Skillv1.4.0

ClawScan security

Portal · ClawHub's context-aware review of the artifact, metadata, and declared behavior.

Scanner verdict

SuspiciousMar 20, 2026, 4:51 PM

Verdict: suspicious
Confidence: medium
Model: gpt-5-mini
Summary: The skill's behavior (launching cloud browser sessions) matches its description, but the runtime instructions refer to installing and calling an external plugin and to actions (zipping/local uploads, polling auth flows) that are not declared or provided by the skill bundle — this mismatch is concerning and needs clarification before trusting the skill.
Guidance: This SKILL.md looks like a usage manual for an external 'openclaw-portal' plugin rather than a self-contained skill. Before installing or using it: 1) Ask the publisher which package or plugin provides the runtime actions (create_script, make_portal). Do not run the install commands from the guide unless you trust that plugin source. 2) Clarify whether the agent will ask you to upload zipped/base64 project files (safe) or will attempt to read files from the agent host (risky/unexpected). 3) Never paste raw credentials into chat — use the hosted verification_url flow the guide describes, and confirm the URL domain is legitimate. 4) If you need transparency, request an install spec or the plugin code so you can verify what will be installed and where it comes from.
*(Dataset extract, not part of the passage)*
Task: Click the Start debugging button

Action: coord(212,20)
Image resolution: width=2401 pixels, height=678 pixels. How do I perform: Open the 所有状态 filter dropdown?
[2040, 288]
Given the missing install/package details, treat this skill as potentially incomplete or misconfigured until you confirm the external dependency and its origin.

Review Dimensions

Purpose & Capability: noteThe stated purpose — turning URLs into live cloud browser sessions with Watch/Play modes — aligns with the SKILL.md workflow and API calls (create_script, make_portal, etc.). However, the skill package contains only SKILL.md and no implementation, yet the instructions tell the agent to install a separate plugin (openclaw-portal) and to call platform-specific RPCs. It's unclear whether those RPCs are provided by the hosting platform or by the missing plugin, creating an implementation gap.
Instruction Scope: noteMost instructions are scoped to the portal service (authenticate, create_script, make_portal, send returned URLs to user). Some steps instruct zipping and base64-encoding local files and saving login state via a hosted browser — these imply user uploads or access to local project files. The instructions do not explicitly tell the agent to read arbitrary local files, but the guidance to create a base64 payload could be interpreted either as: (a) ask the user to upload/provide the base64, or (b) read the agent's host filesystem. That ambiguity increases risk if an agent implementation tries to satisfy it by reading files without explicit user consent.
Install Mechanism: concernSKILL.md contains explicit install commands (openclaw plugins install openclaw-portal; openclaw gateway restart), yet the skill package includes no install spec or code. That mismatch is a red flag: the instructions expect an external plugin or binary that is not declared in the registry metadata. The absence of an install spec makes it unclear what will actually be installed or run if a user follows those instructions.
Credentials: okThe skill declares no required environment variables, no credentials, and no config paths — which is proportionate to the described functionality because the workflow uses hosted browser sessions and device-code style verification URLs. There is no explicit request for unrelated secrets. Note: the flow asks users to authenticate via hosted URLs; users should not paste account credentials directly into chat.
Persistence & Privilege: okThe skill does not request always:true and does not declare any persistent system-level modifications. Autonomous invocation is allowed by default (platform normal), but there is no evidence the skill requests elevated privileges or writes to other skills' configs.